[Target position records]
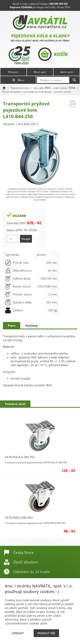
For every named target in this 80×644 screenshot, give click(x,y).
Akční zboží (67, 72)
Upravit (18, 633)
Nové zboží (40, 72)
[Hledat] (74, 80)
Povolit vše (46, 633)
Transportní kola (20, 88)
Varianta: (9, 124)
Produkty (13, 72)
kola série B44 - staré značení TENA (54, 88)
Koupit (26, 239)
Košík (53, 54)
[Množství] (12, 238)
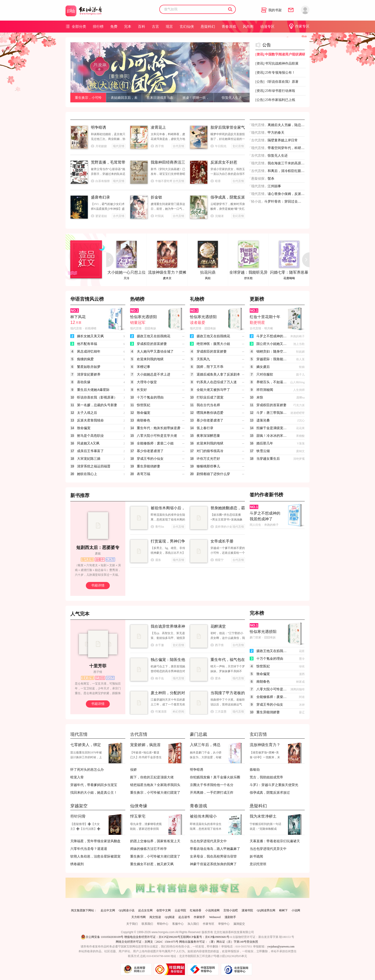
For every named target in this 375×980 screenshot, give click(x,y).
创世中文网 (164, 910)
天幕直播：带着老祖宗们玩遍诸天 (275, 841)
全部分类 (76, 26)
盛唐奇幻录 (100, 197)
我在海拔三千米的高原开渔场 (286, 163)
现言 (169, 27)
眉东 (156, 560)
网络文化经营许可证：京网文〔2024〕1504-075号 (147, 942)
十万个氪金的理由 (150, 397)
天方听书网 (138, 917)
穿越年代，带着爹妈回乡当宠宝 (94, 785)
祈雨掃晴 (91, 328)
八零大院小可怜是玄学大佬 (157, 436)
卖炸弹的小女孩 (221, 527)
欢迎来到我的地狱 (150, 359)
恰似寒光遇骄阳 (143, 317)
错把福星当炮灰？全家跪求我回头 (155, 785)
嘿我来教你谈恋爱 (210, 413)
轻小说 (256, 201)
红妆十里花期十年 (265, 317)
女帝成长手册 (222, 541)
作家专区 (299, 26)
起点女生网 (145, 910)
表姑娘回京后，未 (124, 98)
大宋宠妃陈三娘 (89, 458)
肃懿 (98, 554)
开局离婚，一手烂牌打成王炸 (211, 792)
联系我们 (147, 924)
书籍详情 (98, 585)
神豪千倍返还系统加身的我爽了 (213, 864)
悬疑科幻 (208, 27)
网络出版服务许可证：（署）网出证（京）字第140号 (213, 942)
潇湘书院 (247, 910)
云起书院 (180, 910)
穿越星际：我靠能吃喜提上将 (272, 359)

PROBLEM STATEMENT:
Make a numbered list of the items from the line containing "大宋宠妃陈三娘 (89, 458)" through the end of the items, leaving out any blank lines.

COMPLETE RESPONSE:
1. 大宋宠妃陈三娘 (89, 458)
2. 肃懿 (98, 554)
3. 开局离婚，一手烂牌打成王炸 (211, 792)
4. 联系我们 (147, 924)
5. 书籍详情 (98, 585)
6. 神豪千倍返还系统加身的我爽了 (213, 864)
7. 悬疑科幻 (208, 27)
8. 网络出版服务许可证：（署）网出证（京）字第140号 (213, 942)
9. 潇湘书院 (247, 910)
10. 云起书院 (180, 910)
11. 穿越星际：我靠能吃喜提上将 (272, 359)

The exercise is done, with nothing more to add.